In January 2019, she sponsored legislation which would prohibit voters who received early vote ballots from casting those votes at polling places before or on election day (they would only be allowed to cast them through mail). Election officials from both parties, as well as voting rights advocates, opposed the legislation, saying that it solves no problem and with some saying it amounted to voter suppression. In 2018, about 228,000 voters had cast their early vote ballots on election day itself, but would be prohibited from doing so under the proposed law.

Ugenti has sponsored a number of bills making it harder to put ballot initiatives up to voters.

In 2021, she supported legislation that would require voters in Arizona who vote by mail to include identification paperwork along with their ballots. She also supported legislation that would purge registered voters from early voting vote rolls if they did not use early voting in two consecutive elections. Initially a supporter of the 2021 Maricopa County presidential ballot audit, she withdrew her support in July, 2021.
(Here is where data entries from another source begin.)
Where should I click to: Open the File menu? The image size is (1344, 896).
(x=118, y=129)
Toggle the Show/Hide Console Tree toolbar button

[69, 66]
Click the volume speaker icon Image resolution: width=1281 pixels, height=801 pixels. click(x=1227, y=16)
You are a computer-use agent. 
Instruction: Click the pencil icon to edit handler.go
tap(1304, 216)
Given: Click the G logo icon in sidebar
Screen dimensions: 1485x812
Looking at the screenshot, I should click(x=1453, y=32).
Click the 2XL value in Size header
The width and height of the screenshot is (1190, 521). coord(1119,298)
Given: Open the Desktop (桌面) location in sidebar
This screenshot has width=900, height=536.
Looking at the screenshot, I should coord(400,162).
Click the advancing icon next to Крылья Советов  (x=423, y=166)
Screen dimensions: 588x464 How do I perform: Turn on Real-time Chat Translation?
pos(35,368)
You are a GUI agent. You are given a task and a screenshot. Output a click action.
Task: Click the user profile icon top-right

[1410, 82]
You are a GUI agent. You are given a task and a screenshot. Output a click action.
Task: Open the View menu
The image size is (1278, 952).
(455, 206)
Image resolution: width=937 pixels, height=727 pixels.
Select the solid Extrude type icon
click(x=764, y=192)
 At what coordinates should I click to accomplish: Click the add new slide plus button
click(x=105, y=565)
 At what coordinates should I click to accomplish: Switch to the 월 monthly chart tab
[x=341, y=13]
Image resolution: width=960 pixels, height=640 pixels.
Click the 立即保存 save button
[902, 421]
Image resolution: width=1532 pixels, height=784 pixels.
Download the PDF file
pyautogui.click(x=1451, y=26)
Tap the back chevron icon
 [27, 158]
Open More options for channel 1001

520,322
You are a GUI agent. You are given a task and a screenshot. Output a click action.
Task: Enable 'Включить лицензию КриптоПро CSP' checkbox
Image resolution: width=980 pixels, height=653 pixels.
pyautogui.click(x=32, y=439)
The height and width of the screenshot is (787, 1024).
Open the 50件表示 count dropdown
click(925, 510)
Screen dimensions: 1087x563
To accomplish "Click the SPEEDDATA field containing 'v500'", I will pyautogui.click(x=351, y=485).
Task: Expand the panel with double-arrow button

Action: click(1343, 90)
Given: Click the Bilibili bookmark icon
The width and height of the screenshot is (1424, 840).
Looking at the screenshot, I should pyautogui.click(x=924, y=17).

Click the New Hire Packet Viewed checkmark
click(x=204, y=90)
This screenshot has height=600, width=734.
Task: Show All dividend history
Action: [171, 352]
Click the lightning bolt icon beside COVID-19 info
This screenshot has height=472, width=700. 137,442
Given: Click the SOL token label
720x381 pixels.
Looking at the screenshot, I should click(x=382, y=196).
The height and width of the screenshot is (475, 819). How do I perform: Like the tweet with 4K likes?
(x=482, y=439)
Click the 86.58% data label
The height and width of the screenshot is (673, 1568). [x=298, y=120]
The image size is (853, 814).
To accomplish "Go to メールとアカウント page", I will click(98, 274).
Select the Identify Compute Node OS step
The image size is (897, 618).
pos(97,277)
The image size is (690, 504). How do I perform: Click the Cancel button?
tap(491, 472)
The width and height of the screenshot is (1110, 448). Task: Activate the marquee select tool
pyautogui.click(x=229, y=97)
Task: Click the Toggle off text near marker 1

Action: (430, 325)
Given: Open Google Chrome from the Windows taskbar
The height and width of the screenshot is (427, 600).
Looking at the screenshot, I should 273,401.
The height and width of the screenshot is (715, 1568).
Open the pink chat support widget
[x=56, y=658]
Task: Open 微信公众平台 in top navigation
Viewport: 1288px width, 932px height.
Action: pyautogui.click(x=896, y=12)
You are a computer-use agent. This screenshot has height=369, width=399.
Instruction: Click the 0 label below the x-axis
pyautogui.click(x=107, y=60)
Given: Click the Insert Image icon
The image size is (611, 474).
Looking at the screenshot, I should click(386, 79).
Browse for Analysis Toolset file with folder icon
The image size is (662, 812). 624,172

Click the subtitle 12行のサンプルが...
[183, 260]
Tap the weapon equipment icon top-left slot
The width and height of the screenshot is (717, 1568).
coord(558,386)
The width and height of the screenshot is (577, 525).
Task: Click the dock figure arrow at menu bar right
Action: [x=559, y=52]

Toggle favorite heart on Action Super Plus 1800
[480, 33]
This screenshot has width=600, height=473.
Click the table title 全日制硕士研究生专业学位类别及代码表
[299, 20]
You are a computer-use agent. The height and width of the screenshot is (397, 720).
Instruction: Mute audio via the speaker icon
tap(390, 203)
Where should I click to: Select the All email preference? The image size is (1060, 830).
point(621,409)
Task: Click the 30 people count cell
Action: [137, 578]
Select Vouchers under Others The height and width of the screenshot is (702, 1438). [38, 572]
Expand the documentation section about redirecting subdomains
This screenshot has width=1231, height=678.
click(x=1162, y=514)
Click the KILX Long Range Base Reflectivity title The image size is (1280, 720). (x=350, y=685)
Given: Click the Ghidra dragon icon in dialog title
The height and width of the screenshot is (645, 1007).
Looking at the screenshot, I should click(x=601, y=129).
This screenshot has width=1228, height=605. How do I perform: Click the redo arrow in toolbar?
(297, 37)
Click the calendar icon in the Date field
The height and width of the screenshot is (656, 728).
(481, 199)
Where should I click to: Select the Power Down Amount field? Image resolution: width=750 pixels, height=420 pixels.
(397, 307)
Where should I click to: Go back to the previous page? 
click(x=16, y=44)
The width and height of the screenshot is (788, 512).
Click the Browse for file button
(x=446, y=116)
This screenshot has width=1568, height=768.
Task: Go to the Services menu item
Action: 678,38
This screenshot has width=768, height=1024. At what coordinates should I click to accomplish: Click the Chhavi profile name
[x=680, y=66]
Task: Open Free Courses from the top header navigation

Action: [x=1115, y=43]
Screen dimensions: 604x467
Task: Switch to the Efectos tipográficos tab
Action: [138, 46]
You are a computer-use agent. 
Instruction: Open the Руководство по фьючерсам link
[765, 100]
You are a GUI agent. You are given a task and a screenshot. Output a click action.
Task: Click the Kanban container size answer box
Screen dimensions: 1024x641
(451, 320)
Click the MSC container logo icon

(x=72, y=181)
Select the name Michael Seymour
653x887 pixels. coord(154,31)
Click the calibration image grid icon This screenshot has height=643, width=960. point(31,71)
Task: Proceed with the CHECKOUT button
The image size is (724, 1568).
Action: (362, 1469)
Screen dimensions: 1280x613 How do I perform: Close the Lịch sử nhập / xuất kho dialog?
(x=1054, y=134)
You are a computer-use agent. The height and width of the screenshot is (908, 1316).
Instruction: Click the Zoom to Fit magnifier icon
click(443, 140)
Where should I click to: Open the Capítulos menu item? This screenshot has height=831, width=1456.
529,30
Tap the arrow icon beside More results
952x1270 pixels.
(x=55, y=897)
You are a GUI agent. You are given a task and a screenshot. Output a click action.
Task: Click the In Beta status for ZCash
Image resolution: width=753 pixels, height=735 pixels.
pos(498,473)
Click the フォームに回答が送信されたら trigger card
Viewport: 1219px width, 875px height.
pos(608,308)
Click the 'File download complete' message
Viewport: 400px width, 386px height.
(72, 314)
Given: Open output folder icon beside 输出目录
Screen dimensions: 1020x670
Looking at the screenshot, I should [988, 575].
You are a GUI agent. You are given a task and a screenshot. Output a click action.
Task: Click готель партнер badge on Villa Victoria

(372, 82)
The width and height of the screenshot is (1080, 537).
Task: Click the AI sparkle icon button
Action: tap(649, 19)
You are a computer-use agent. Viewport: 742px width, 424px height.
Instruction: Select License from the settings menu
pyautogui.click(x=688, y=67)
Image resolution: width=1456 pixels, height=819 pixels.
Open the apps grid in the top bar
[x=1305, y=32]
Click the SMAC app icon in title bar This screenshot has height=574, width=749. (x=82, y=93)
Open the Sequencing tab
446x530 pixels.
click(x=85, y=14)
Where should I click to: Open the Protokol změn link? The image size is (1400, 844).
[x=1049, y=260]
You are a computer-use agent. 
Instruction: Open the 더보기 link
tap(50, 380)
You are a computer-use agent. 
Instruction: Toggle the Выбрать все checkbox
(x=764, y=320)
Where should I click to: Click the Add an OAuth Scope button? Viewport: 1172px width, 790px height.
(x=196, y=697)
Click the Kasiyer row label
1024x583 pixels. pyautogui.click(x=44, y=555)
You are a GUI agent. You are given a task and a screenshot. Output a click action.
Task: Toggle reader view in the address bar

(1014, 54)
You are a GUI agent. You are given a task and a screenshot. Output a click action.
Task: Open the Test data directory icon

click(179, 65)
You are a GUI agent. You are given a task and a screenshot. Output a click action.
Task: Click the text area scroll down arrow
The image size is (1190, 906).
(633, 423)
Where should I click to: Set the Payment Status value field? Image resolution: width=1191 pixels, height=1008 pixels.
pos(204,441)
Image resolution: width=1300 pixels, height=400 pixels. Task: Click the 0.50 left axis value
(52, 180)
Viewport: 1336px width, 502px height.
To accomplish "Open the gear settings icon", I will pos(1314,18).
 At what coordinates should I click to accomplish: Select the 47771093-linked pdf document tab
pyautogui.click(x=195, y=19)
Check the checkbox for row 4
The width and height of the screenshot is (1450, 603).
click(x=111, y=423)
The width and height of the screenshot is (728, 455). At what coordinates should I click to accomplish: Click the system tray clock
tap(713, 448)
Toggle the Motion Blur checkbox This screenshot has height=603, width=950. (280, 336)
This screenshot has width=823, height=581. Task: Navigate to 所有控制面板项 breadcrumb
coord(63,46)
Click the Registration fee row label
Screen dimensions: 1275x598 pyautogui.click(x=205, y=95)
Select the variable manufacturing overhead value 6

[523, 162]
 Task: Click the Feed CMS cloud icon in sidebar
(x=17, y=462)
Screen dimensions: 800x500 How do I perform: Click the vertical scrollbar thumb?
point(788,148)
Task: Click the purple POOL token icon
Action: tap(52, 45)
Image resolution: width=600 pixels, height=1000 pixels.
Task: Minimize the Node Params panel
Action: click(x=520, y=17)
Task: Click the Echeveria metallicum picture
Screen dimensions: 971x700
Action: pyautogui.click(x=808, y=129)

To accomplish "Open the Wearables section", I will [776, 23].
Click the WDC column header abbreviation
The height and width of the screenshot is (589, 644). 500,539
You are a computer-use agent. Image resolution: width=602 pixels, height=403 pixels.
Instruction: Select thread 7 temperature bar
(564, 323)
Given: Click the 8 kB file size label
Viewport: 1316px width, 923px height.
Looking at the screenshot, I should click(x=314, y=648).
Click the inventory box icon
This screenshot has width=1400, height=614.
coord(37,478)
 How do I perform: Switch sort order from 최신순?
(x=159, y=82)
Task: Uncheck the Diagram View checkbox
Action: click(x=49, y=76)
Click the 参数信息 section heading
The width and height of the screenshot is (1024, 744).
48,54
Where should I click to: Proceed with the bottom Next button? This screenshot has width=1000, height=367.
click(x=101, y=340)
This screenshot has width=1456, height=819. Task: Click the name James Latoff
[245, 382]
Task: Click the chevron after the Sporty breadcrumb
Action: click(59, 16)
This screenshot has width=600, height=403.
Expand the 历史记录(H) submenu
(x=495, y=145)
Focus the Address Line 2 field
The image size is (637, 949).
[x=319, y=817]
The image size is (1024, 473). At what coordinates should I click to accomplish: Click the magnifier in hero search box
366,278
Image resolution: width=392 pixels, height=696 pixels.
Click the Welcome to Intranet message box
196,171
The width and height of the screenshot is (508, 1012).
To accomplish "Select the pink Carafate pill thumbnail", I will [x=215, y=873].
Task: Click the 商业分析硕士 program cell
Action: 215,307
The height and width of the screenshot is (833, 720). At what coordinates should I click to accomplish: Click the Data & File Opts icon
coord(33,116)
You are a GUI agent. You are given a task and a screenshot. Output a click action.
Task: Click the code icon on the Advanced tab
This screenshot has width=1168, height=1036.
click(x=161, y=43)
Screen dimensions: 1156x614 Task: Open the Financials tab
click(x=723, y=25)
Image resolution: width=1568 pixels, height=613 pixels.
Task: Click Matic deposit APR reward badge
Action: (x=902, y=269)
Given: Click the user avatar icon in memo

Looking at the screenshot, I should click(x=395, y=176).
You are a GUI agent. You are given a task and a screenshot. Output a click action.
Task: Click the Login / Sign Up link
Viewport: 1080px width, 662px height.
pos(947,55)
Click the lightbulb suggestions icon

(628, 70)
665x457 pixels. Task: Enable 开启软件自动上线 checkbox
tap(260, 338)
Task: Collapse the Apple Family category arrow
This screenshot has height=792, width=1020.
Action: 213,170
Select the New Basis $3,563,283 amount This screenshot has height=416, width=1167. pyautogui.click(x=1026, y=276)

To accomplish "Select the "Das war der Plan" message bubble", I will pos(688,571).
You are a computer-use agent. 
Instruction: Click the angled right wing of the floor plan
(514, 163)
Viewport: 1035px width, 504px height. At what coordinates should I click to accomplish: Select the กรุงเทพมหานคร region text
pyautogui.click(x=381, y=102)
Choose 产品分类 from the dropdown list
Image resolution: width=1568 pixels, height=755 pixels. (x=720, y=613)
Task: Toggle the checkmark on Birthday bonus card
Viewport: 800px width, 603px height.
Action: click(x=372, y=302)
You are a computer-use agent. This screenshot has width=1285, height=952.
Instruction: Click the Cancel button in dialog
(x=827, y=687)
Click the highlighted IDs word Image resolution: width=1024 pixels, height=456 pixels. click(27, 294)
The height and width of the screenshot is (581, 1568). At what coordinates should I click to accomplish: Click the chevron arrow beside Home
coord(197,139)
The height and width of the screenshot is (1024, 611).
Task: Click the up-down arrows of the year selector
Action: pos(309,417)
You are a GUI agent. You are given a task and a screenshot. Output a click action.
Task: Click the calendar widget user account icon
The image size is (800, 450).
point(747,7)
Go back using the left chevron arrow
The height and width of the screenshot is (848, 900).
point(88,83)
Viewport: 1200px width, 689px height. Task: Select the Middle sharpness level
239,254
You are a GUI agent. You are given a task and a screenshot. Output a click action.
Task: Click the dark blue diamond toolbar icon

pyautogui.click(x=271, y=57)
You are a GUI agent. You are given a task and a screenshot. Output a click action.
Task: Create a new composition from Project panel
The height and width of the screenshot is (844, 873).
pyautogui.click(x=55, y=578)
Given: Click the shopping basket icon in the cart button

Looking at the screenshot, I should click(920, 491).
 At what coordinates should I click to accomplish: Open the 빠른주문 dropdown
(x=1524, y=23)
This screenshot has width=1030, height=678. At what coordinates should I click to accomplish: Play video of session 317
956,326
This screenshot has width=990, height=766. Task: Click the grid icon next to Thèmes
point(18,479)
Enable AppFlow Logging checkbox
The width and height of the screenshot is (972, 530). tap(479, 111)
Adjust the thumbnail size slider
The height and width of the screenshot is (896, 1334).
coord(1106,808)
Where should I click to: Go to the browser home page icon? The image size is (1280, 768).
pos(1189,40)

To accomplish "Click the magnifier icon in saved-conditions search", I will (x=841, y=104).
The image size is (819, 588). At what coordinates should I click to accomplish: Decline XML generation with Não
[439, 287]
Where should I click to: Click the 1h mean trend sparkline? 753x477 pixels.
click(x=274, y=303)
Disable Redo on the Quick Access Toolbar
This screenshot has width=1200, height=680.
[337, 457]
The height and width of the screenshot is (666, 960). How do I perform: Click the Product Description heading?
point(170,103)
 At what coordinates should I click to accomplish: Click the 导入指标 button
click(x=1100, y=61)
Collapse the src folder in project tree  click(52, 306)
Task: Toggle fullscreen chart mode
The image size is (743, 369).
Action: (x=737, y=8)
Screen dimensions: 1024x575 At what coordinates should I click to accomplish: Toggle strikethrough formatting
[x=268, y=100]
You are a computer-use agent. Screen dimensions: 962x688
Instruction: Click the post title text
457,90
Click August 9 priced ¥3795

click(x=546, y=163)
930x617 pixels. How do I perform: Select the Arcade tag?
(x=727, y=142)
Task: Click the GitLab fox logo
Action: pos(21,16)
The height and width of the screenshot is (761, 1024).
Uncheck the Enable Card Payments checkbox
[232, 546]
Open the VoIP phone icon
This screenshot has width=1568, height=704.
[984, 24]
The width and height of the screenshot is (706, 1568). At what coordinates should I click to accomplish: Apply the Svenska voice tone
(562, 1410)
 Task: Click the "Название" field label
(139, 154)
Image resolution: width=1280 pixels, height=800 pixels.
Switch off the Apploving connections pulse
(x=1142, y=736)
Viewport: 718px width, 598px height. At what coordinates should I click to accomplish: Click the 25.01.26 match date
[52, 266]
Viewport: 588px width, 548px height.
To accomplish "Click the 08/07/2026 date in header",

She played a prominent role in Arizona's #MeToo movement when she accused fellow legislator Don Shooter of sexual harassment in 2017 leading to his expulsion from the Arizona House of Representatives. In a turn of events, Ugenti-Rita was herself accused of sexual misconduct when a female lobbyist accused her and her then fiancé of pressuring her into a threesome.

==Elections==
- 2010 With incumbent Democratic Representative David Bradley running for the Arizona Senate, Ugenti and Republican incumbent John Kavanagh ran in the six-way District 8 Primary; Ugenti placing second with 9,581 votes. In the November 2 General election, Kavanagh took the first seat, and Ugenti took the second seat with 38,055 votes against Democrat John Kriekard.
- 2012 Redistricted to District 23, and with incumbent Republican Representatives John Fillmore running for Arizona Senate and Frank Pratt redistricted to District 8, Ugenti ran in the three-way August 28, Republican Primary; Kavanagh placed first, and Ugenti placed second with 18,106 votes. Ugenti and Kavanagh were unopposed for the November 6, 2012 General election, with Ugenti taking the first seat with 68,827 votes.
- 2014 Michelle Ugenti and Jay Lawrence defeated Effie Carlson and Bob Littlefield in the Republican primary and were unchallenged in the general election.
- 2016 Ugenti and Jay Lawrence were unopposed in the Republican primary. They defeated Democrat Tammy Caputi on November 8. Ugenti was the top vote getter in the election with 69,758 votes.
- 2018 Ugenti-Rita defeated two Republican challengers, taking 41.4% of the vote, in the 2018 primary. She defeated Democratic challenger Daria Lohman and Independent Christopher Leone with 57.1% of the vote.